### Objective
Count the lines in the rows below that contain the string "page", matching case exactly. Give only the number.

-- START Given data --

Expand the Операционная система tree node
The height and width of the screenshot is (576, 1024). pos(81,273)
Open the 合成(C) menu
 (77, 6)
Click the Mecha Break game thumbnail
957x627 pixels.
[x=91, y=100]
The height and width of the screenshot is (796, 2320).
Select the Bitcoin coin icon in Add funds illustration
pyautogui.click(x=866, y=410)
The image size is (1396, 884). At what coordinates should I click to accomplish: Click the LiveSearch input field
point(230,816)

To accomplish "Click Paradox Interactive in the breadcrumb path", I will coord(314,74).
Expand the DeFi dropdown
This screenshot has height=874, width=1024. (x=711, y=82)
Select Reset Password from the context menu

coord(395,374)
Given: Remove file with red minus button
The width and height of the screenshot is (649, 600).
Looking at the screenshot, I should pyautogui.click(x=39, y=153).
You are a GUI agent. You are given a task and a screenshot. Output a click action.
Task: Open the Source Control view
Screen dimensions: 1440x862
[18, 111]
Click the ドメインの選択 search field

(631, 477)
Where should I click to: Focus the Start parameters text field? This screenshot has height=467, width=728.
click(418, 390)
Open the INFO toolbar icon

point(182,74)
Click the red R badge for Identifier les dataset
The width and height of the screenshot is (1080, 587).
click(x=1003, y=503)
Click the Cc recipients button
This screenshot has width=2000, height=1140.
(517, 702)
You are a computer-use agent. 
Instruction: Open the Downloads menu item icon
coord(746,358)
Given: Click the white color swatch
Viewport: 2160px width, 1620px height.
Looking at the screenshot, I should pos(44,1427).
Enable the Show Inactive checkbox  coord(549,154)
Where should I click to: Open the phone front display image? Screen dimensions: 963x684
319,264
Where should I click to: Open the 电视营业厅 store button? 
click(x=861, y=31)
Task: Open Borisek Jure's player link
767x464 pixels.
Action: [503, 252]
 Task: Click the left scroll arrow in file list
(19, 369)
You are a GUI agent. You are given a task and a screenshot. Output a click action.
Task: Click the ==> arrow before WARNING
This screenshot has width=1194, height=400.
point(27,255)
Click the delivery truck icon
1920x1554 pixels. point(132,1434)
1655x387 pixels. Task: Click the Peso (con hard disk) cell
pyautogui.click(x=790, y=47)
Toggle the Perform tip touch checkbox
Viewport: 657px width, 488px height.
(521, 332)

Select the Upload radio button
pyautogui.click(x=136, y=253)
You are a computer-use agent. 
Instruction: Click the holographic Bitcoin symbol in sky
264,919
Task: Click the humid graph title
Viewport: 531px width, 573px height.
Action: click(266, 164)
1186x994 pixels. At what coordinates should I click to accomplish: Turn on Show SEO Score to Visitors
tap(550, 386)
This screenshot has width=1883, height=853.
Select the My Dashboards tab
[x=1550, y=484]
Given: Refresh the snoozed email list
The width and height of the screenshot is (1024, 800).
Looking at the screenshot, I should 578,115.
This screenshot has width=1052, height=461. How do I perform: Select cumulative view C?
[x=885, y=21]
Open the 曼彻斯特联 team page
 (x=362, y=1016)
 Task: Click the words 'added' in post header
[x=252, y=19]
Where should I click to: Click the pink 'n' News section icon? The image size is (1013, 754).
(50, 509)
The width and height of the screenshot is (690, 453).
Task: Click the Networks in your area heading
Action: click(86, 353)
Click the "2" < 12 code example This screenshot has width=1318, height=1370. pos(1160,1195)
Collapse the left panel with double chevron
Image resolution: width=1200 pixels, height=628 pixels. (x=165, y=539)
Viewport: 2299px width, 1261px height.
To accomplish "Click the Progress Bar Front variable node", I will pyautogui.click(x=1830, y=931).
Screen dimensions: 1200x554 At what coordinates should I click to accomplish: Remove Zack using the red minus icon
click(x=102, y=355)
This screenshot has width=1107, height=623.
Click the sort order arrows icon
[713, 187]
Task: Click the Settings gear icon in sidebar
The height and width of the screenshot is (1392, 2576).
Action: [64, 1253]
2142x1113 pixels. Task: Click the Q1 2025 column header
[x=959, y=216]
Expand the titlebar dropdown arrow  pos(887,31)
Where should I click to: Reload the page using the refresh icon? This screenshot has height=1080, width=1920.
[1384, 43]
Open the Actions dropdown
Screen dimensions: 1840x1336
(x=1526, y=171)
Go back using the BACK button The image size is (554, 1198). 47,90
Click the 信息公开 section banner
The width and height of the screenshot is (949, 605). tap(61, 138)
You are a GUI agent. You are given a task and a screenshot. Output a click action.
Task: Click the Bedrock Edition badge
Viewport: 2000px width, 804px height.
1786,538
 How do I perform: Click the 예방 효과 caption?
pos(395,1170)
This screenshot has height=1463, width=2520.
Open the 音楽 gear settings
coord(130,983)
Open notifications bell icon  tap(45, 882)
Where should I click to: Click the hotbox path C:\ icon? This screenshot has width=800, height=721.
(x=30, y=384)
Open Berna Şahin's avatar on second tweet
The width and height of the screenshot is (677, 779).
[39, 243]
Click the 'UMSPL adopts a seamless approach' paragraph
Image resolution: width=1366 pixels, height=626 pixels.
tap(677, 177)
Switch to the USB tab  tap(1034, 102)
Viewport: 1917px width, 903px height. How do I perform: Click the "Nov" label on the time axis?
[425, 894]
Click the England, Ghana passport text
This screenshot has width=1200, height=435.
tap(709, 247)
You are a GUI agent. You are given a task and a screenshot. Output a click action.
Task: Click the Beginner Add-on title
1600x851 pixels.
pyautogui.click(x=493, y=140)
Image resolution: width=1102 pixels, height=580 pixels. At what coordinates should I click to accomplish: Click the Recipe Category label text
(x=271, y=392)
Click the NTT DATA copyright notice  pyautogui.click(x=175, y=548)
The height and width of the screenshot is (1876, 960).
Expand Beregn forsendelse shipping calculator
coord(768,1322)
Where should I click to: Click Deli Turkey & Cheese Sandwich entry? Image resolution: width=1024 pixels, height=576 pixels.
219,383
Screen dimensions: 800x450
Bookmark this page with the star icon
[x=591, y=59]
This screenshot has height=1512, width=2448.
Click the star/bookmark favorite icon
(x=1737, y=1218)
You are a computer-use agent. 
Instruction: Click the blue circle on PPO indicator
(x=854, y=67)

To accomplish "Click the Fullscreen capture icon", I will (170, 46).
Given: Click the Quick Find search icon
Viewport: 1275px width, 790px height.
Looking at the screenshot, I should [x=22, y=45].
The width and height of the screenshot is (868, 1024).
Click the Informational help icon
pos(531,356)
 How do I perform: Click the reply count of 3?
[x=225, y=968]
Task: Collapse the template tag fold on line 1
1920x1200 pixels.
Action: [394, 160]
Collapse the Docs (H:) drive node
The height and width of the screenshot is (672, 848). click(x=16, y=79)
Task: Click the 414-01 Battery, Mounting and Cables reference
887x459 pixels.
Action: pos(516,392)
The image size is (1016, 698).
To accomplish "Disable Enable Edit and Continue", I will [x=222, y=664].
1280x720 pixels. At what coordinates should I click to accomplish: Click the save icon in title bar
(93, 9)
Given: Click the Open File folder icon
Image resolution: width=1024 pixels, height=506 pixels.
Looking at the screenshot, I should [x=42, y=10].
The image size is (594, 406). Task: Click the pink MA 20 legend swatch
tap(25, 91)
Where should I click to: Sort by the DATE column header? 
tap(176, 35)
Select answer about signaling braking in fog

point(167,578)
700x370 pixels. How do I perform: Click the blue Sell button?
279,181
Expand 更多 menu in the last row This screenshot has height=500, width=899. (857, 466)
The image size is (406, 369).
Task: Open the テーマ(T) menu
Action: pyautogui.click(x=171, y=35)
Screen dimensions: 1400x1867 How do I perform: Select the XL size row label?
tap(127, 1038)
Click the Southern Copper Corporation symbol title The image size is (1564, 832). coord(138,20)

-- END Given data --

### Finished exercise
3